香川に戻って来ても、絵から離れても、逃れられないのか。
「はるかー? なんかすごい音したけど大丈夫?」
下の階から母の声がする。
何でもないと答えて、私はベッドに横になる。
「……おかしいなぁ」
涙がじわりと浮かんだ。
今日の夕飯は骨付き鳥だった。
私の大好物だ。塩コショウとニンニクがきいた、皮はパリパリ、お肉は柔らかくてぷりぷりだ。

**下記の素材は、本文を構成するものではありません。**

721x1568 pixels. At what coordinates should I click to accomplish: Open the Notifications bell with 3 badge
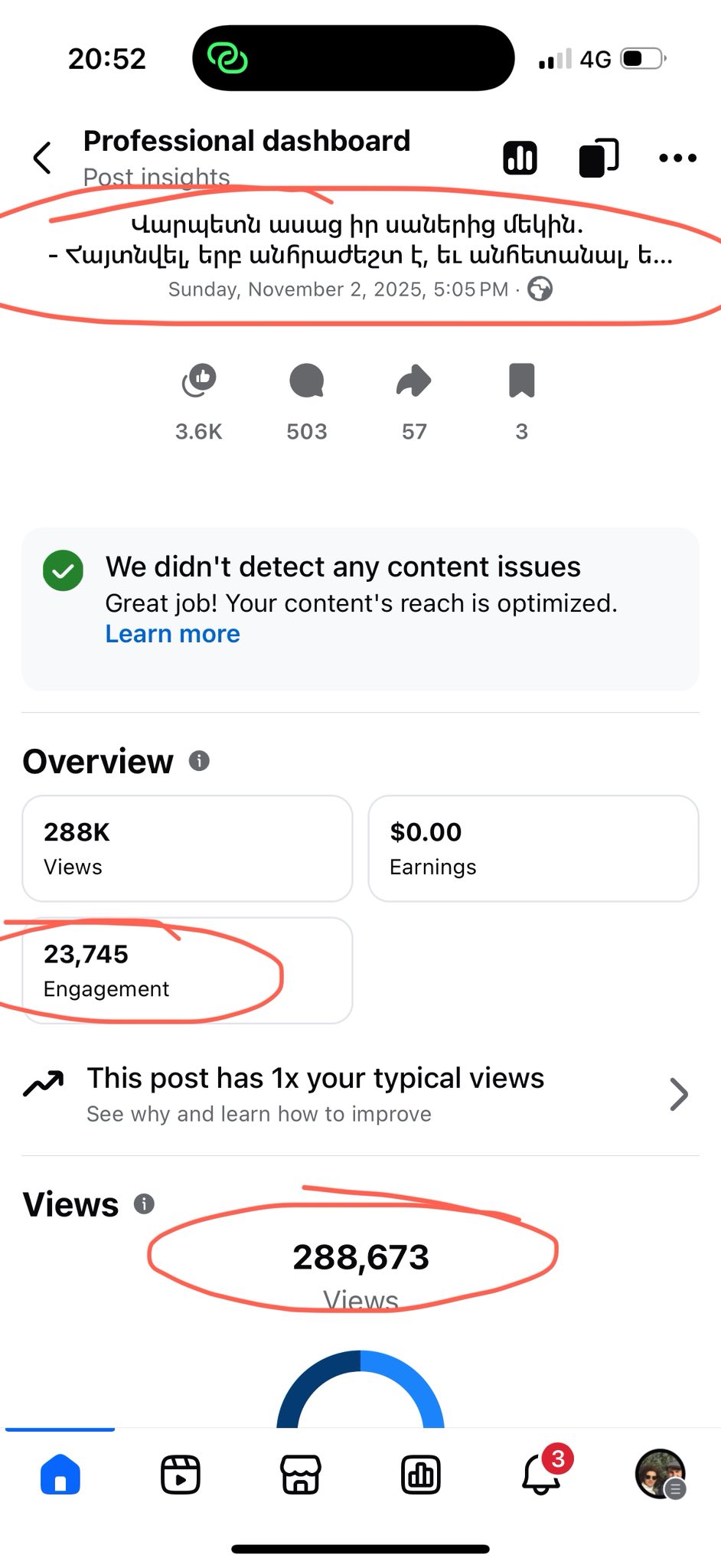click(x=541, y=1474)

「はるかが帰ってくるって聞いて、父さんが骨付き鳥買って来たんや。うまいやろ?」
缶ビール片手に、すでに赤ら顔になった父がにこりと笑う。
骨付き鳥は親鳥と若鳥の二種類あって、私は断然わか派である。
噛み応えのあるおやを好むのは、父。
これはビールもすすむ。
私も少しもらってしまおう。
普段は苦く感じて飲まないビールも、久々の家族団らんで飲むと美味しく感じるから不思議だ。
「うん、おいしい」
「東京のうまいもんより、地元のうまいもんがやっぱりええやろ~?」
「はいはい。でも、地元って言っても骨付き鳥は丸亀やろ?」
キャベツを骨付き鳥の油につけて食べながら、私は父の揚げ足を取る。
「いやいや、同じ香川県なんやけん地元や地元!」
「もう、その辺にしときよ。はるかが帰ってきて嬉しいんは分かるけど。また痛風になっても知らんで」
腹を抱えて笑う父に笑顔で冷や水を被せたのは母だ。
その様子にまたおかしくなって、私は笑う。
ちゃんと笑えている。
食べた物を美味しいと感じている。
「ほら、はるかはもっといっぱい食べなよ。あんた東京行ってかなり痩せたみたいやし。お肉しっかりつけな」
母がお茶椀いっぱいに白ご飯をよそった。
「そんなにようけ食べれんわ~」
両親は何も聞かない。
私の仕事のことも、この時期に何故有給を取ったのかも。
私も、何も言わない。まだ言えない。
ただ、一緒にご飯を食べて、テレビ番組を見ながら笑って、父と母が軽く言い争いをして、以前は当たり前に過ごしていた日常がどれだけあたたかいのかを知った。